▶ [Material to process]
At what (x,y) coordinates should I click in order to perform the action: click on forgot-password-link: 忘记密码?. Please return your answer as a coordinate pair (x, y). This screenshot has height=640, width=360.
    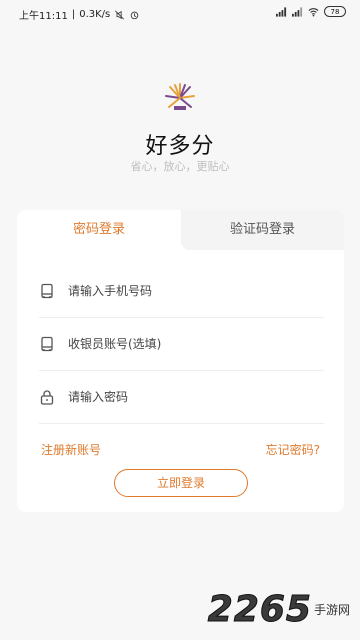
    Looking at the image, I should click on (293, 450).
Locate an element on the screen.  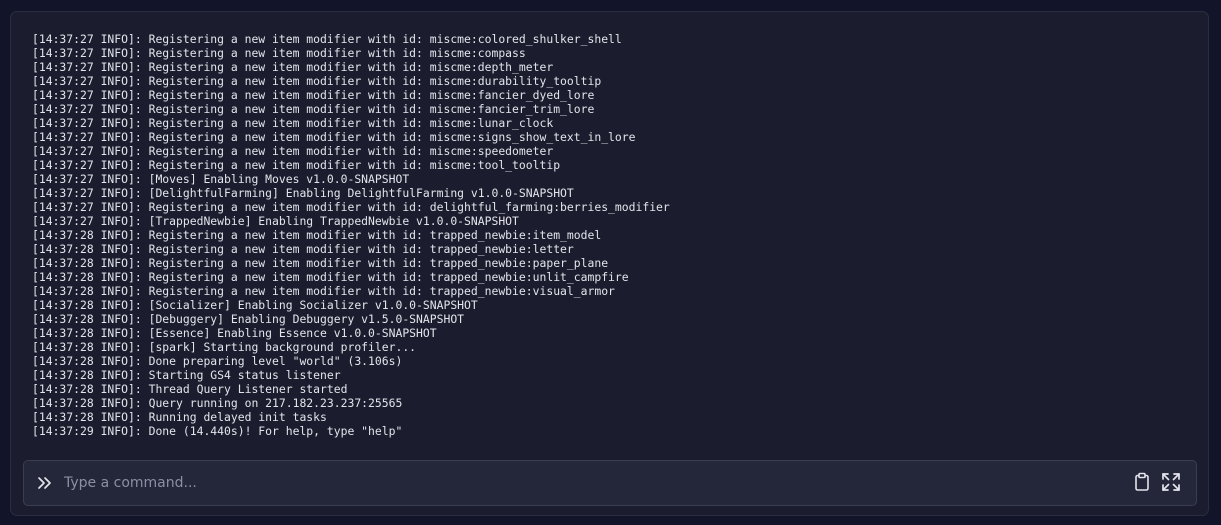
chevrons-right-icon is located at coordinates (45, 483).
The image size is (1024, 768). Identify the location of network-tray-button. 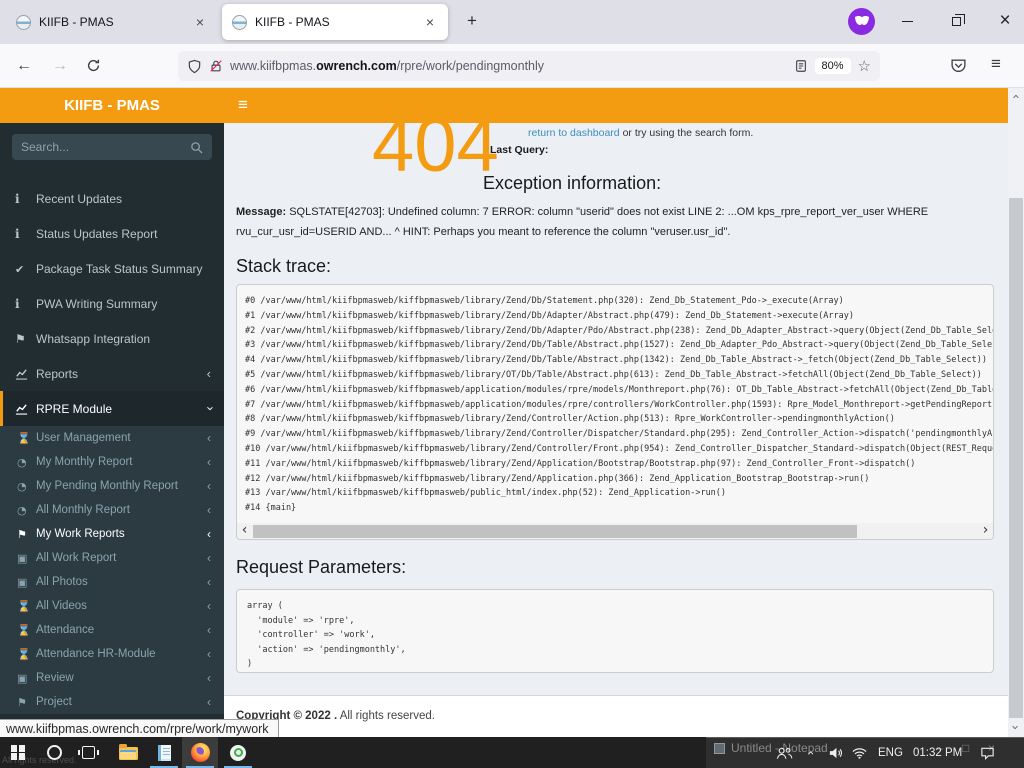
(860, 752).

▶ [What is needed]
Copy the lines above word for word, omitting the pictures.

▶ [Exercise response]
At what (x,y) coordinates should I click in order to perform the action: click on forgot-password-link: 忘记密码?. Please return your answer as a coordinate pair (x, y). This screenshot has height=640, width=360.
    Looking at the image, I should click on (293, 450).
Locate an element on the screen.  
chevrons-right-icon is located at coordinates (45, 483).
The image size is (1024, 768). Identify the location of network-tray-button. 
(860, 752).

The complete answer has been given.